Employees who successfully make it through a PIP walk on very thin ice for the 12 months afterwards. If their performance falls below the required standard during those 365 days, they can be terminated without another PIP opportunity to improve. Here is the post-PIP rule.
“The agency may remove an employee for unsuccessful performance under chapter 43 after the successful completion of a PIP if: (1) the instances of unacceptable performance are in the same critical elements involved in the PIP and (2) the agency’s reliance for its action is limited to those instances of performance that occur within 1 year of the advance notice of the PIP.”
However, a 2012 MSPB decision puts a little more support under the very vulnerable post-PIP employee. The Dept. of Commerce put an employee, Ms. Mary Ann Muff, on a PIP and at the end of it declared her performance was once again acceptable. The employee continued to perform acceptably for the first six months and months eight and nine. But during the seventh month she missed the 90% achievement performance standard by 3 percentage points and the agency decided to remove her before the first year was over.
MSPB overturned the removal because it concluded the agency acted unfairly when isolating only one month of performance over a nine month period. It was largely swayed by the fact that the numerical standard was written as an annual measure of success, but the agency without explanation tried to apply it to each individual month’s work. No, no, no, said the Board.

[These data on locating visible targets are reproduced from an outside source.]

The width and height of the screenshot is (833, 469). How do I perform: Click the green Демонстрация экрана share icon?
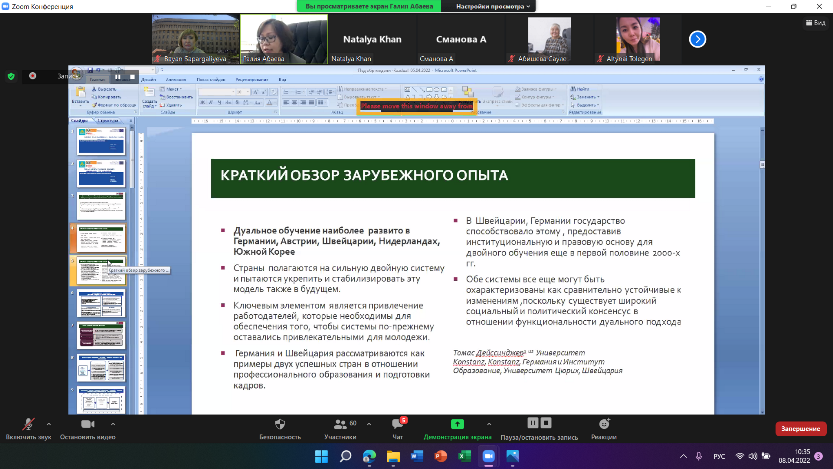pyautogui.click(x=457, y=424)
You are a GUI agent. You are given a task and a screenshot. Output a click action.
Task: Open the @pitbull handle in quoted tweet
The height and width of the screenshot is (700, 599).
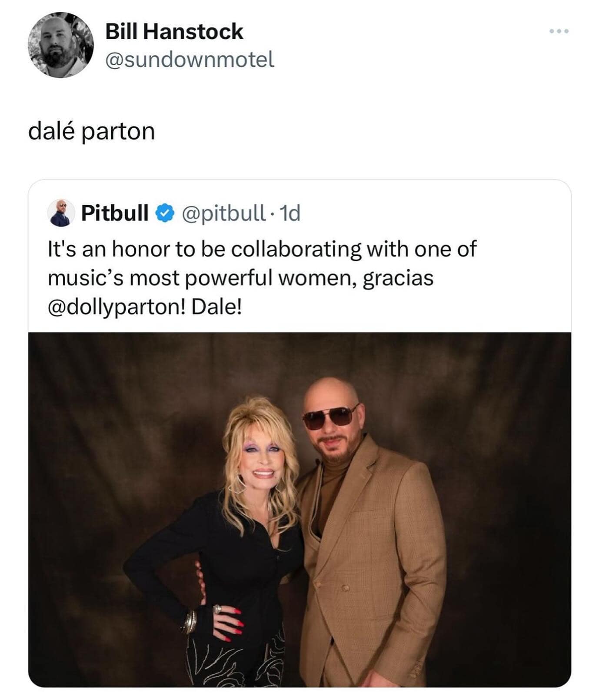223,213
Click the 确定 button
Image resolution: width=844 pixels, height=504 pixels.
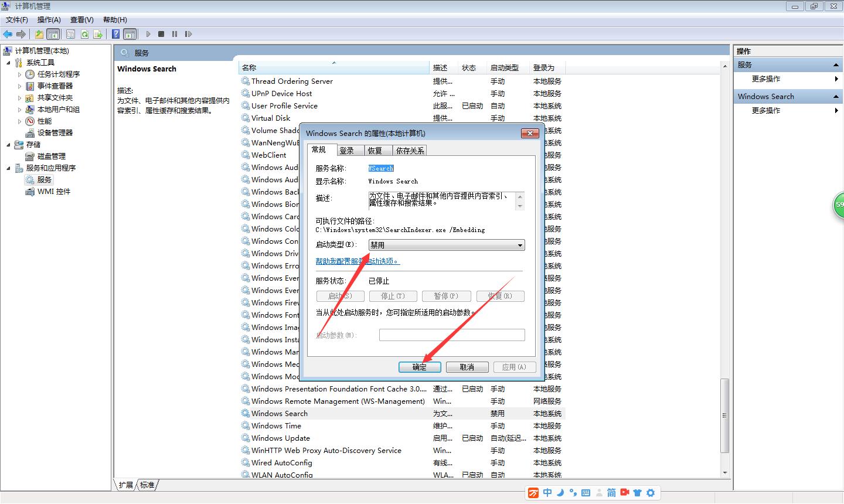[420, 367]
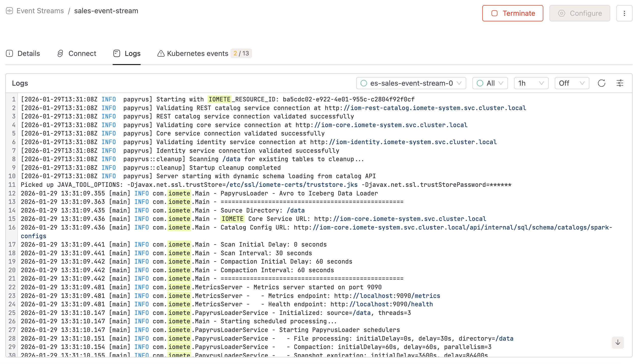641x364 pixels.
Task: Expand the es-sales-event-stream-0 pod dropdown
Action: click(411, 83)
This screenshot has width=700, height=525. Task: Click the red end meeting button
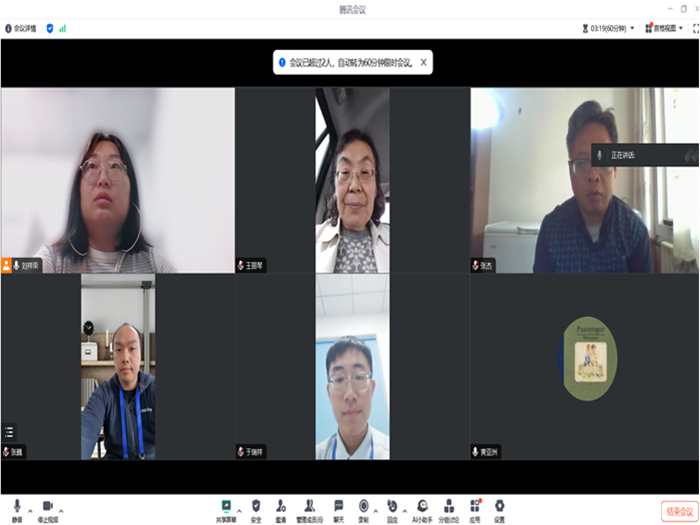tap(678, 510)
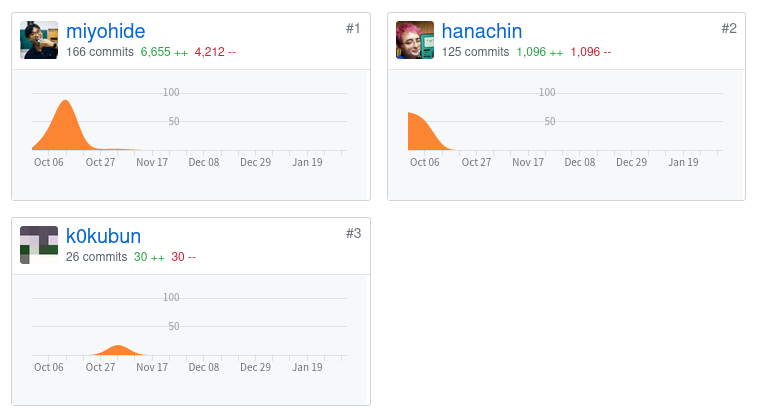
Task: Open miyohide's avatar image
Action: click(x=39, y=40)
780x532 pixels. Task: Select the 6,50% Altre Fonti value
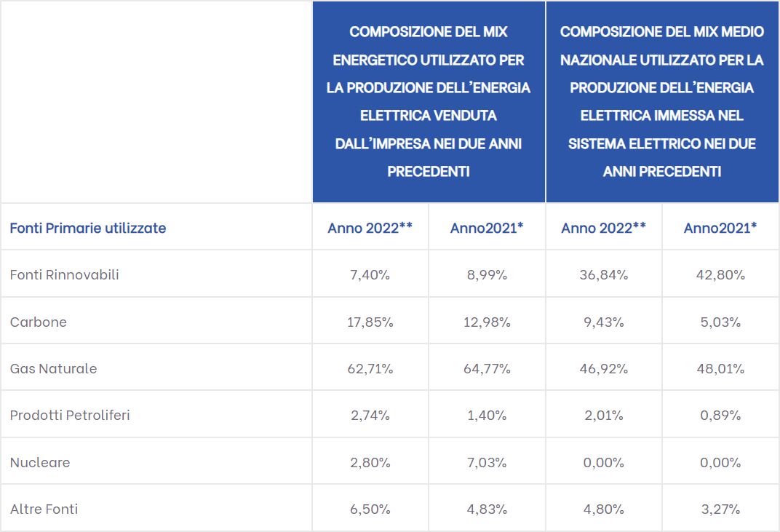(x=370, y=509)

It proclaimed that the agency cannot just cherry pick an isolated period of time in the twelve month post-PIP period unless the critical element standard is written as a monthly, weekly or other designated measurement period.
The Board put it this way, “The Board held that the agency’s action can be sustained only if the evidence shows her performance was unacceptable under the annual standard for this critical element. Here, the appellant’s performance was measured monthly, but it was evaluated on an annual basis. IAF, Tab 18 at 60. Under Brown and Sullivan, the administrative judge properly found that the agency’s action based on a single month measure of performance applied the annual performance standard in an unreasonably strict manner. ID at 10. The administrative judge properly determined, consistent with Sullivan, that the agency’s showing did not constitute substantial evidence of genuinely unacceptable performance in the context of the employee’s annual performance plan.”
The Board made clear that it was unfair to punish the employee for a temporary drop in production when she was performing acceptably over the longer period of time.
This case makes it quite clear that union negotiators should try to convince management to write critical element standards as annual measures—or at least for a period of longer than one month.